Public Health: We may use or disclose your health information in connection with public
health activities, health oversight activities, and with worker's compensation matters. We may also disclose
your health information to the extent necessary to avert a serious threat to your health or safety or the health or safety
of others.
National Security: We may disclose to military authorities the health
information of Armed Forces personnel under certain circumstances. We may disclose to authorized federal officials health
information required for lawful intelligence, counterintelligence, and other national security activities. We may disclose
protected health information to a correctional institution or law enforcement official having lawful custody of an inmate
or patient.
State Laws: The laws of the state where you are receiving your
optometric services from us may provide greater rights to you. To the extent your state has such laws, they are described
on the attachment to this Notice.
Your Authorization: In addition to our use
and disclosure of your health information for the purpose described above, you may give us written authorization to use your
health information or to disclose it to anyone for any purpose. If you give us an authorization, you may revoke it in writing
at any time. Your revocation will not affect any use or disclosures permitted by your authorization while it was in effect.
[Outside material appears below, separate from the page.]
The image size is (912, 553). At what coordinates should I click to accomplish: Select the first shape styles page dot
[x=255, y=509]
Unless you give us a written authorization, we cannot use or disclose your health information for any reason except those
described in this Notice.
YOUR INFORMATION RIGHTS
Although
all records concerning your services obtained from us are our property, you have the following rights concerning your information.
Right to Request Restrictions: You have the right to request restrictions
on certain uses and disclosures of your information. We are not required to honor your request. We encourage you to make these
requests in writing.
Right to Confidential Communications: You have the right
to receive confidential communications of your information by alternative means or at alternative locations. For example,
you may request that we contact you only at work or by mail. We require that you make this request in writing.
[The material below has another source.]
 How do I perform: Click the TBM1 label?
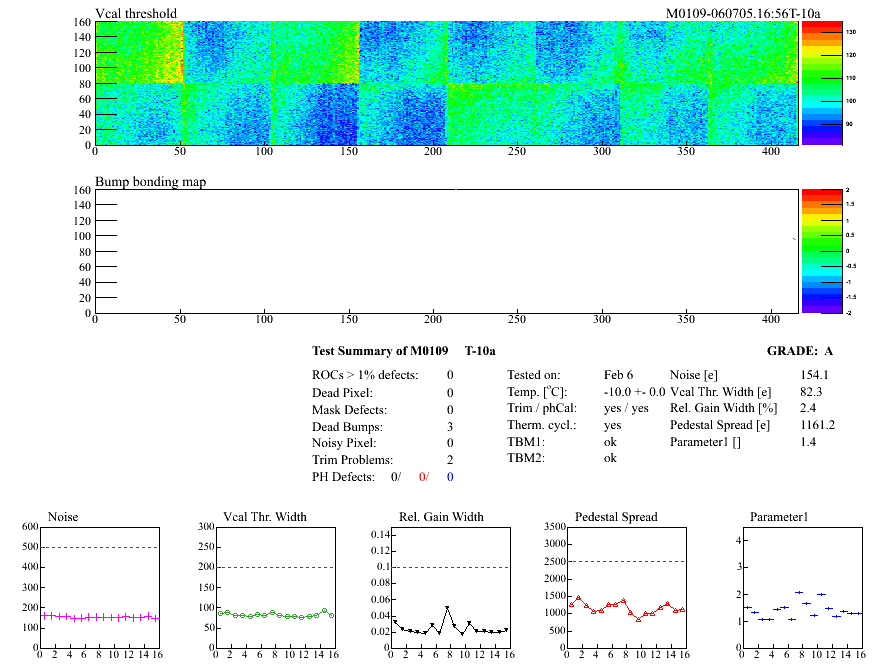point(525,442)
Right to Inspect and Copy: You have the right to inspect and copy your information in most
circumstances. We require that you make this request in writing.
Right to Amend:
You have the right to amend your health information in circumstances where you believe that information is inaccurate or incomplete.
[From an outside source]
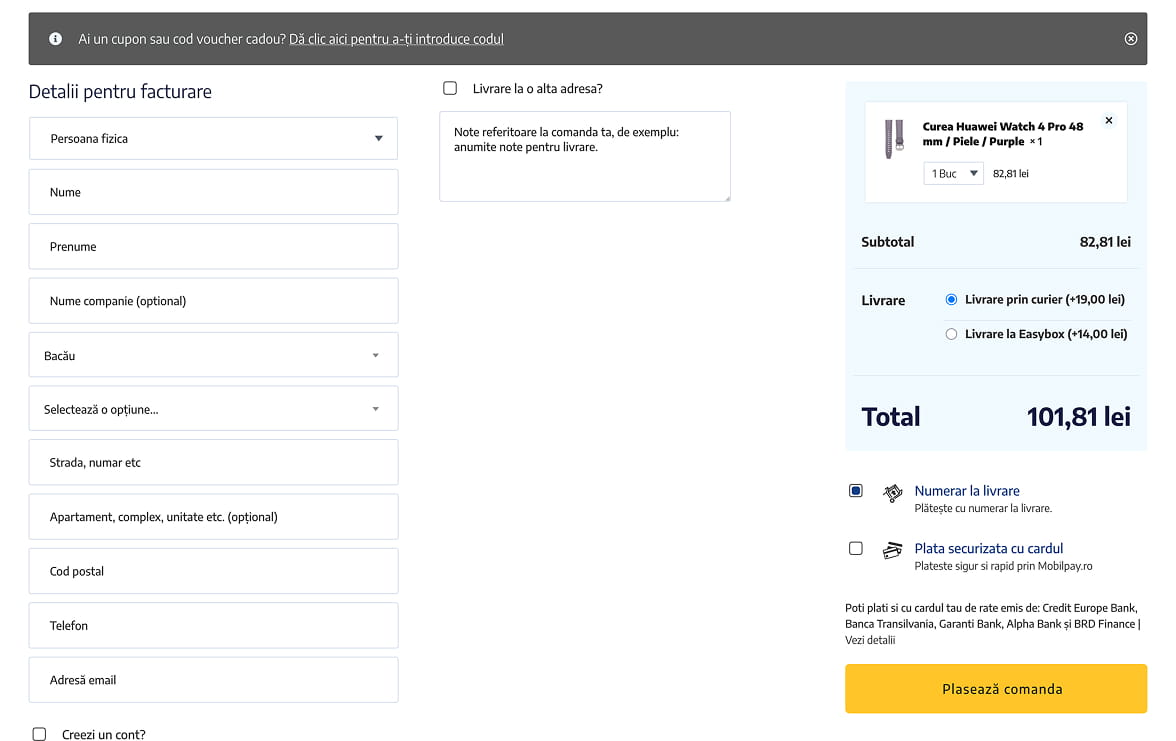Open the watch strap product thumbnail

893,140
We require that you make this request in writing, and that you tell us why you believe that we should amend your information.
Right to an Accounting: You have the right to request and obtain an accounting of
certain disclosures of your information. You must make this request in writing.
Right
to Obtain Copy: You have the right to obtain a paper copy of this Notice upon request.
A
request to exercise any of these rights must be submitted to the Privacy Officer. Forms to help you make your request are
available from the Privacy Officer. You may also obtain paper copies of these forms from us.
FOR
MORE INFORMATION OR TO REPORT A PROBLEM
If you have questions and would like additional information,
you may contact the Privacy Officer at (973) 827-4120. If you believe your privacy rights have been violated, you may file
a complaint with us or with the Secretary of the Department of Health and Human Services, Office of Civil Rights, HIPAA, 200
Independence Avenue, S.W., Washington, DC 20201. To file a complaint with us, please contact: Privacy Officer, 418 Route 23,
Franklin, NJ 07416. All complaints must be submitted in writing. There will be no retaliation for filing a complaint.